Download best .h5 model from Weights & Biases (W&B) run in local directory and make predictions.
More info on W&B: https://wandb.ai/site
:param run_path: W&B path structured as entity/project/run_id.
Can be copied from the Overview tab of a W&B run.
For more info: https://docs.wandb.ai/ref/app/pages/run-page#overview-tab
Entity, project and id can be found in Overview tab of W&B run.
:param file_name: Name of .h5 file as saved in W&B run.
'model-best.h5' by default.
File name can be found under files tab of W&B run.

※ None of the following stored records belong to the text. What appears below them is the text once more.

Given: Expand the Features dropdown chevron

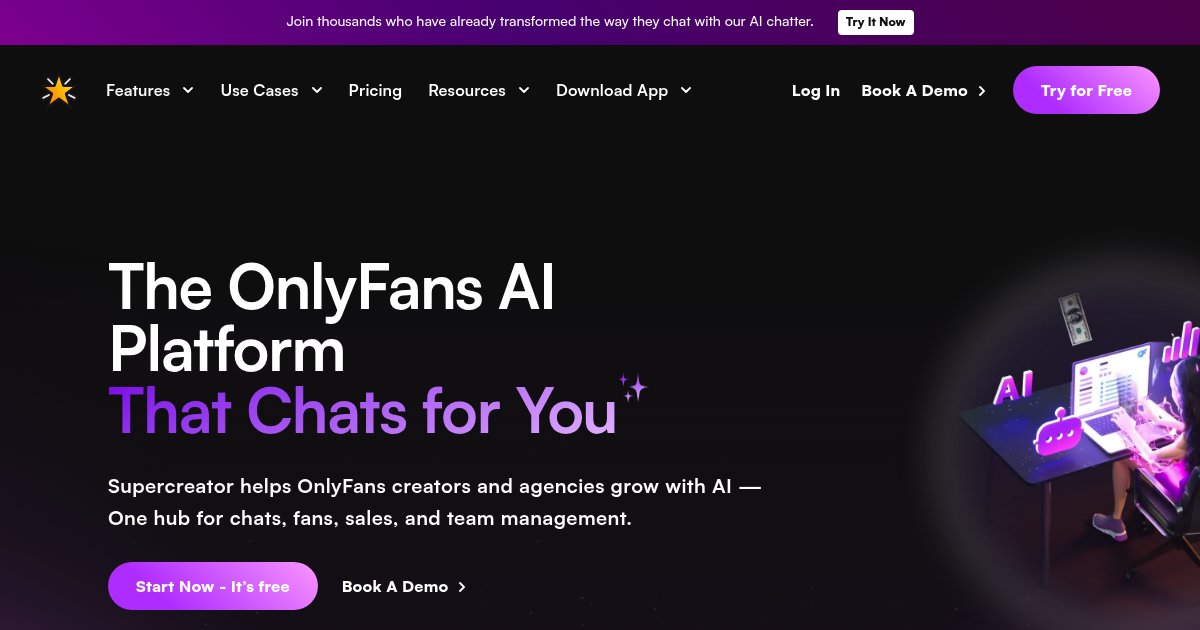Looking at the screenshot, I should pyautogui.click(x=187, y=90).
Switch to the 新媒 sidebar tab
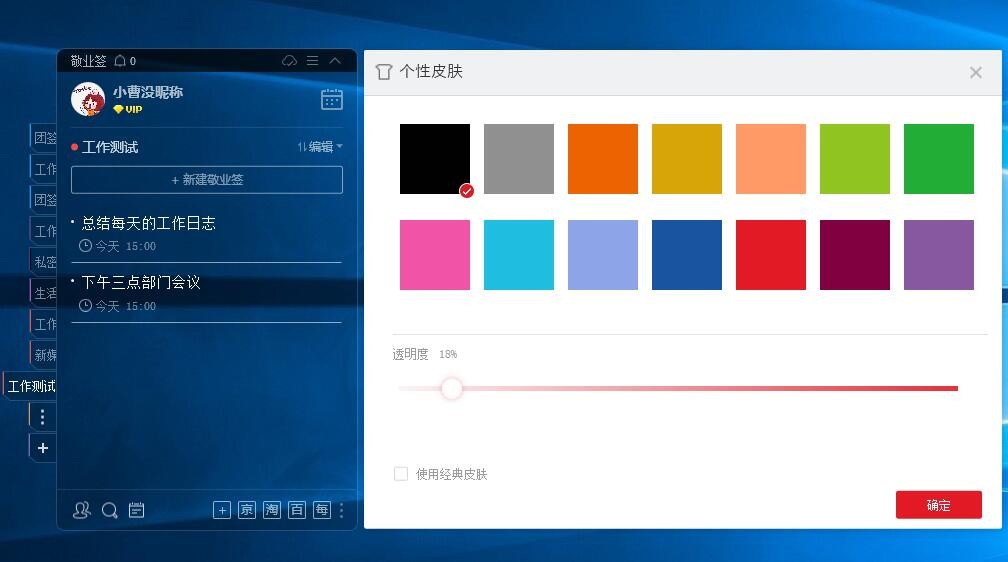Screen dimensions: 1008x562 coord(44,355)
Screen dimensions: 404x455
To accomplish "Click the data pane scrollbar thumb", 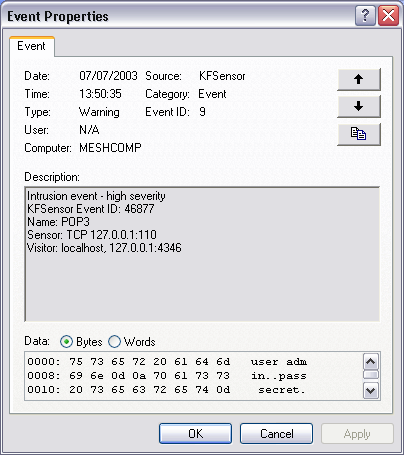I will pyautogui.click(x=371, y=375).
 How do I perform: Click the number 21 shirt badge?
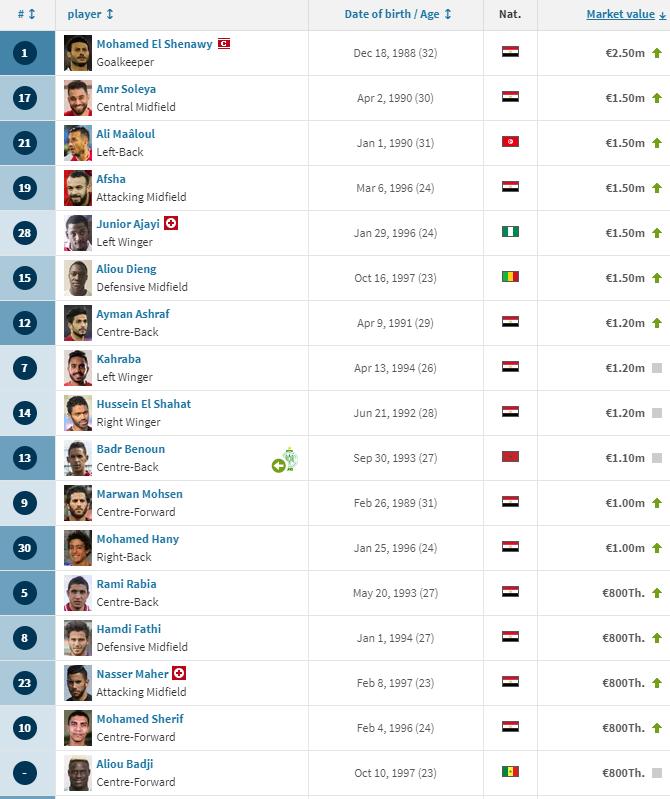(x=27, y=143)
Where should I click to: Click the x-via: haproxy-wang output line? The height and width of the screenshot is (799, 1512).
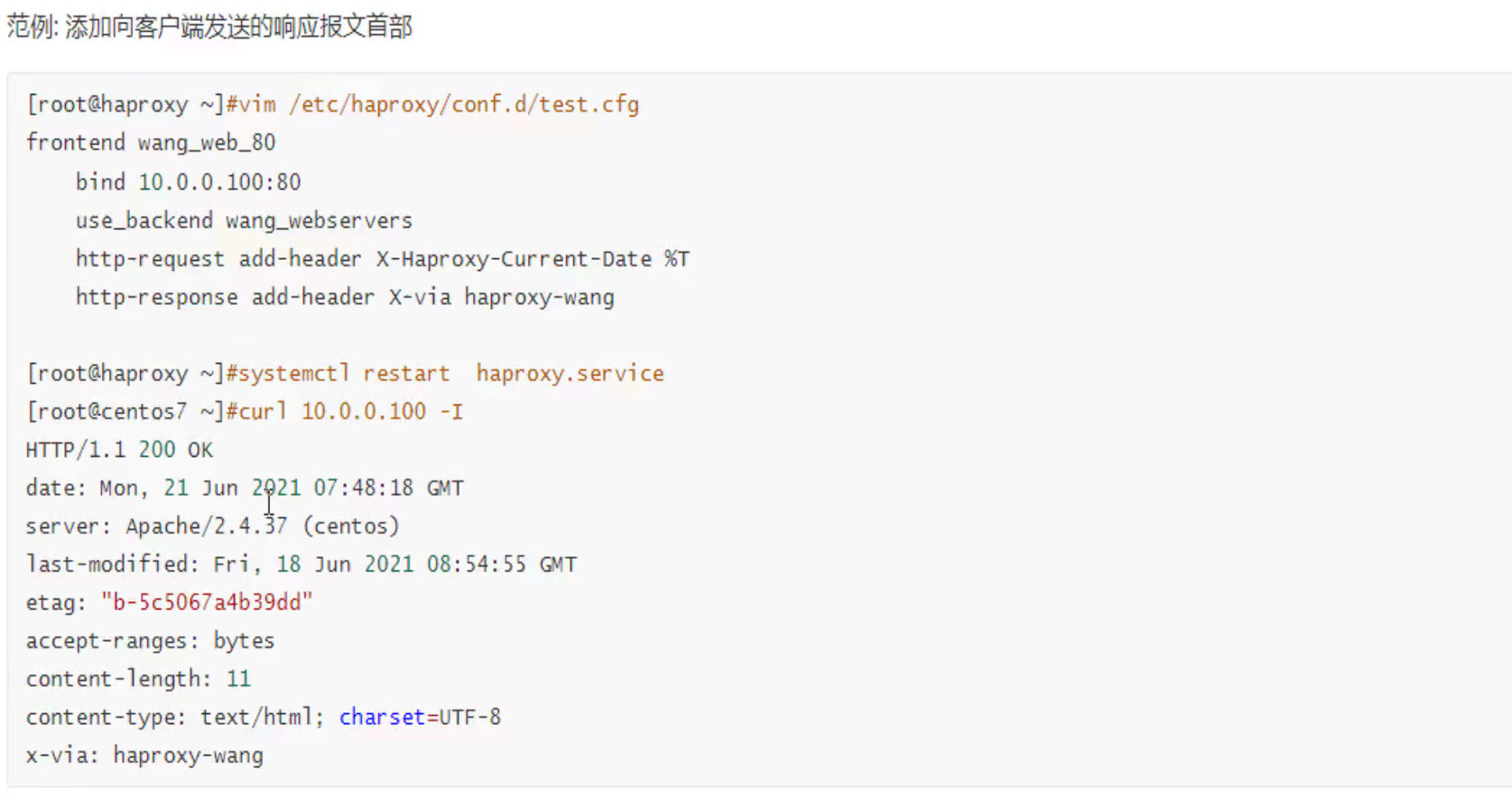click(x=144, y=756)
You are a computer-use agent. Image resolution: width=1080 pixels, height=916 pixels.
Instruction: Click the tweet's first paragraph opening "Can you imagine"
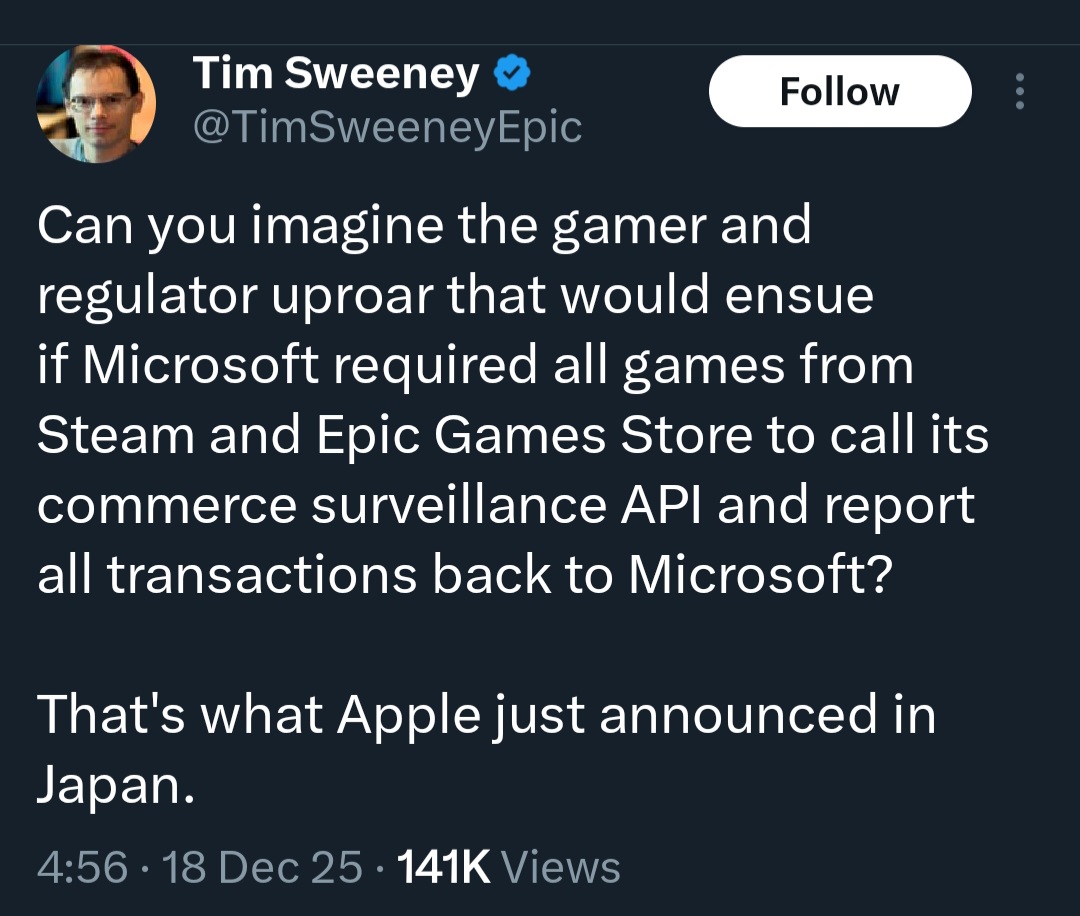click(513, 399)
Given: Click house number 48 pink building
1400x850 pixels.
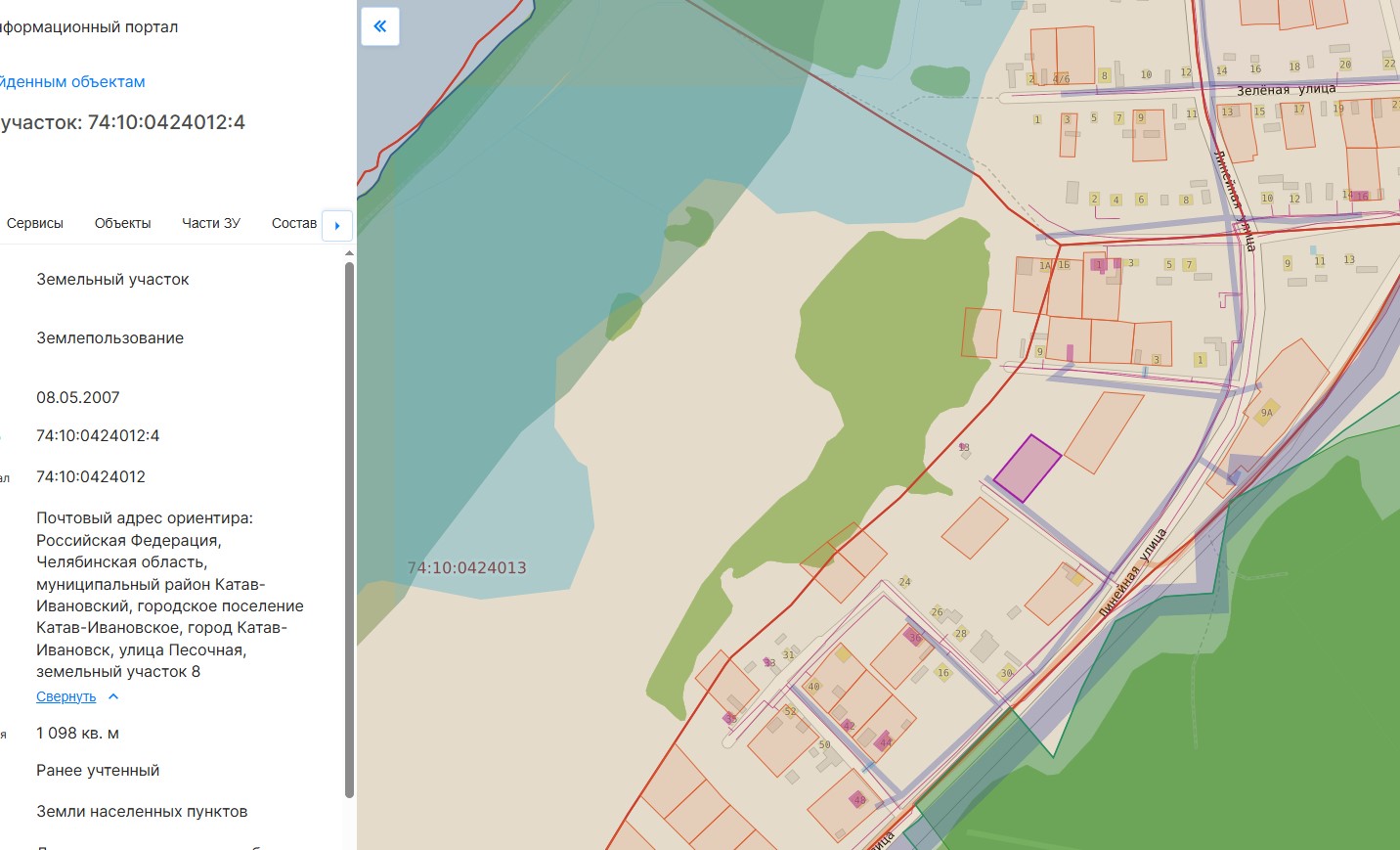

:param combine_preds: Whether to average predictions along column axis.
Convenient when you want to predict the main target by averaging a multi-target model.
:param autoencoder_mlp: Whether your model is an autoencoder + MLP model.
Will take the 3rd of tuple output in this case. Only relevant for NN models.
More info on autoencoders:
https://forum.numer.ai/t/autoencoder-and-multitask-mlp-on-new-dataset-from-kaggle-jane-street/4338
:param replace: Replace any model files saved under the same file name with downloaden W&B run model. WARNING: Setting to True may overwrite models in your local environment.

To authenticate your W&B account you are given several options:
1. Run wandb login in terminal and follow instructions.
2. Configure global environment variable "WANDB_API_KEY".
3. Run wandb.init(project=PROJECT_NAME, entity=ENTITY_NAME) and
pass API key from https://wandb.ai/authorize